***** SELECTED PASSAGE *****

The research results will provide targeted data support for revising South Africa’s National Coastal Integrated Management Act and offer a paradigm for the sustainable development of similar coastal zones globally, with far-reaching scientific and practical significance.

2. Materials and Methods

2.1. Overview of the Study Area

The Republic of South Africa (hereafter referred to as ‘South Africa’) is situated at the southernmost tip of the African continent, spanning 16°45′ E~32°89′ E and 26°80′ S~34°83′ S. It has a land area of 1,221,037 km², bordered by the Indian Ocean to the east, the Atlantic Ocean to the west and south, and a coastline of 2798 km. Land borders include Namibia, Botswana, Lesotho, Zimbabwe, Mozambique, and Swaziland. Administratively, South Africa comprises nine provinces, among which the study focuses on four coastal provinces: the Northern Cape, Western Cape, Eastern Cape, and KwaZulu-Natal.

Coastal zone definitions vary globally depending on research objectives. Internationally, frameworks such as the U.S. Coastal Zone Management Act (1972) and the International Geosphere–Biosphere Program (IGBP) emphasize land–sea interaction but lack uniformity. In China, coastal zones are often defined as inland buffers (5–40 km from the coastline) [14]. For this study, the coastal zone delineation follows South Africa’s National Coastal Integrated Management Act (which includes coastal public property, protection zones, and special management areas) and aligns with IGBP’s land–sea interaction framework. Specifically, the study area is a 20 km inland buffer zone along South Africa’s coastline (16°45′ E~32°89′ E, 26°80′ S~34°83′ S), covering a total area of 53,862.0588 km². This 20 km buffer fully encompasses all coastal zone categories specified in South Africa’s official legislation [15].

*****

(PROBLEMS TO SOLVE)
1. In the passage on South Africa's coastal zone, how far inland does the buffer that defines the study area extend?
2. Duplicate a span from the passage on South Africa's coastal zone. Start at the words "The research results" and stop after "and practical significance.".

***** STUDY MATERIAL *****

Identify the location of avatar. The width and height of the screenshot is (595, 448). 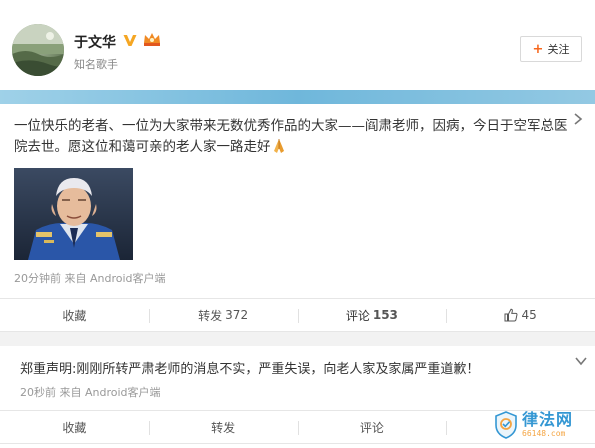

*****
***** STUDY MATERIAL *****

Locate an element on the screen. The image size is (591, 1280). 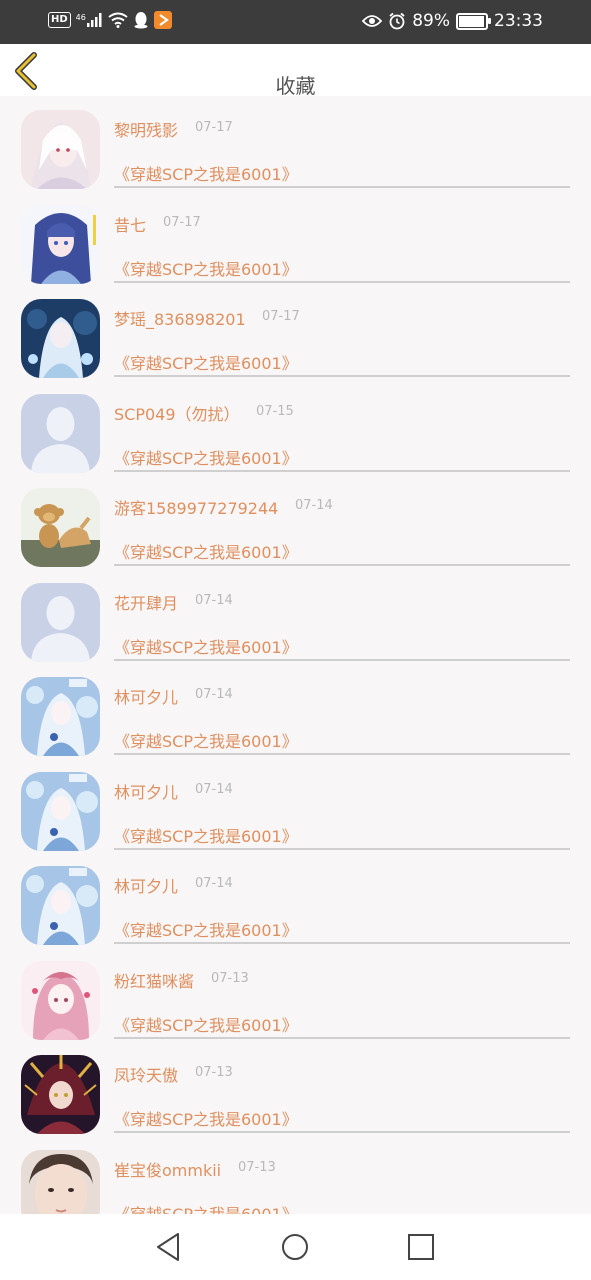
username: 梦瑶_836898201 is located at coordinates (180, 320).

*****

(ANSWERS BELOW)
1. 20 km inland from the coastline.

2.
The research results will provide targeted data support for revising South Africa’s National Coastal Integrated Management Act and offer a paradigm for the sustainable development of similar coastal zones globally, with far-reaching scientific and practical significance.